**EXTRAIT:**
+++

Le jésuite Vladimir Pachkov est enseignant à l'institut théologique Saint-Thomas de Moscou.
Plus encore: non seulement les élites dominantes, mais aussi de larges secteurs de la population cherchent à enraciner leur identité prioritairement dans leur histoire et leur culture plutôt que dans la religion, même si l’islam, il est vrai, les a influencées (mais pas entièrement déterminées). Cela vaut pour les Kirghizes, encore nomades récemment, chez qui les us et coutumes ont toujours joué un rôle plus important que le droit islamique, mais aussi pour d’anciens peuples sédentaires comme les Tadjiks, dont la culture a revêtu pour l’ensemble du monde islamique une importance presque égale à celle des Arabes.
L’évolution de ces pays (le Kirghizistan, le Tadjikistan et l’Ouzbékistan) après leur indépendance au début des années 1990 a été marquée par divers facteurs. Ils devaient redécouvrir ou réinventer leur identité propre, car aucun d’eux n’a jamais existé dans les frontières actuelles. Or, durant la période où ils faisaient partie de l’Union soviétique, de nouvelles élites se sont créées, peu familières avec les idées religieuses de l’islam prévalentes dans cette région avant la conquête russe. Ces élites ont grandi et se sont formées dans un État sécularisé qui était leur patrie idéologique et intellectuelle. En outre, la plus forte opposition à laquelle elles se trouvent actuellement confrontées est de nature religieuse, à savoir islamiste. Au nom de la religion et de la justice qu’elle promet, cette opposition se bat contre des régimes réellement corrompus. C’est pourquoi les gouvernements laïcs se devaient d'offrir une solution alternative attrayante. Celle-ci devait, d’une part, correspondre à la conception de nation existant dans chacun de ces peuples et, d’autre part, prendre en considération la présence de nombreuses minorités, religieuses et ethniques, et leur ménager un espace dans la nouvelle patrie.
Même si l’on peut observer en Asie centrale certaines des tendances qui ont livré les autres pays musulmans aux mains des fondamentalistes, la diversité des éléments composant la société, ainsi que la longue période vécue dans un État sécularisé et même athée ont créé des conditions permettant tout de même à la sécularisation de s’affirmer. Les élites non religieuses des pays d’Asie centrale recherchent dans l’histoire de leurs peuples de quoi démontrer que l’interprétation de l’islam telle que les islamistes la soutiennent aujourd’hui ne correspond pas à ce que les Ouzbeks, les Kirghizes et les Tadjiks ont vécu au cours de leurs histoires respectives. Et même de rappeler que l’apogée de ces peuples coïncide avec des époques d’ouverture et de tolérance religieuse.
Ces affirmations correspondent-elles totalement à la réalité historique? Voilà une question à laquelle il appartient aux historiens de répondre. Ce qui importe aux politiciens, c’est de trouver quels enseignements tirer de cette histoire pour aujourd’hui.
Le Tadjikistan
Une histoire islamique millénaire et des descendants spirituels de Zoroastre?
La question de l’héritage culturel a toujours soulevé de nombreuses controverses en Asie centrale. Après l’accession (ou le retour) à l’indépendance, le débat est devenu encore plus polémique.

+++

**EXERCICE PROPOSÉ 1:**
Répondez aux questions suivantes à partir de l'extrait sur l'identité en Asie centrale.
(a) Quels sont les trois pays dont l'extrait examine l'évolution après l'indépendance ?
(b) Chez les Kirghizes, qu'est-ce qui a toujours joué un rôle plus important que le droit islamique ?
(c) À qui revient-il, selon l'extrait, de dire si les affirmations des élites correspondent totalement à la réalité historique ?
**EXERCICE PROPOSÉ 2:** Reprenez l'extrait sur l'identité en Asie centrale après sa dernière phrase et poursuivez-le.

**MATÉRIEL RECUEILLI:**
+++

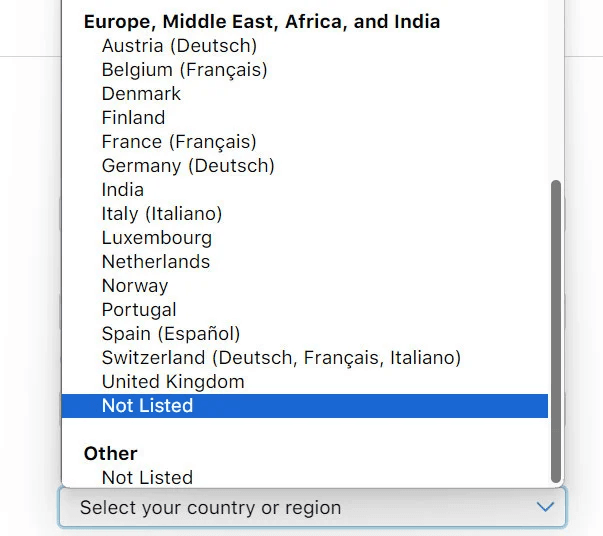The image size is (603, 536).
Task: Pick Denmark in the country list
Action: coord(141,93)
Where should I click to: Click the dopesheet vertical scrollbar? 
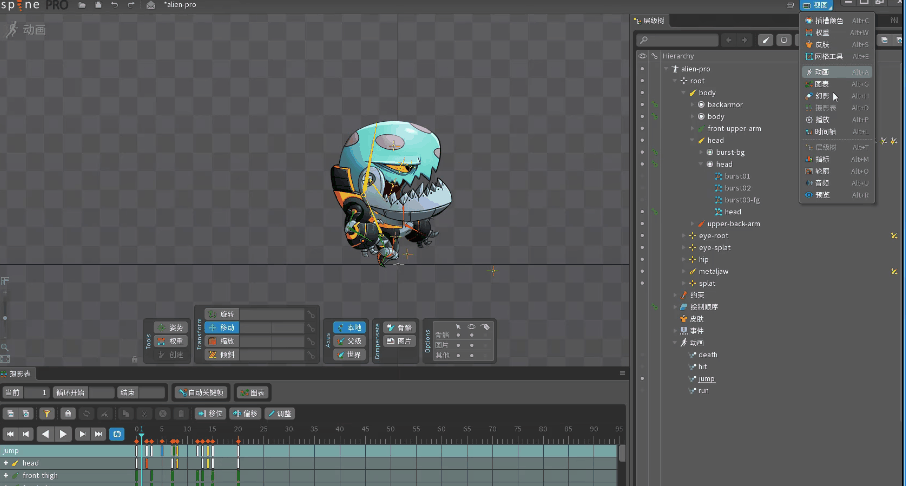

+++

**RÉPONSE RÉDIGÉE 1:**
(a) Le Kirghizistan, le Tadjikistan et l'Ouzbékistan.
(b) Les us et coutumes.
(c) Aux historiens.

**RÉPONSE RÉDIGÉE 2:**
Chaque strate de cet héritage est faite de nombreuses composantes. Ainsi dans la culture tadjike, de nombreux éléments persans, turcs et même russes et chinois coexistent.
Si l’on examine de près la culture et la tradition religieuse des Tadjiks, on constate que la thèse d’une position dominante et presque exclusive de l’islam sunnite est erronée.
Depuis toujours un aspect de la vie religieuse a consisté pour les élites à interpréter la religion et ses symboles de la manière la plus propre à servir des objectifs politiques. Nous verrons de quelle manière, en Asie centrale, cette classe politique gère l’héritage culturel et religieux pour façonner les sociétés de ces États récemment (ou à nouveau) indépendants. Pour cela nous tenterons de discerner comment des symboles politiques du passé sont sélectionnés et interprétés et dans quelle mesure cet héritage culturel détermine les comportements des groupes sociopolitiques et culturels. Cet héritage est souvent abordé de manière très subjective et n’entre que partiellement dans le discours sociopolitique (et religieux).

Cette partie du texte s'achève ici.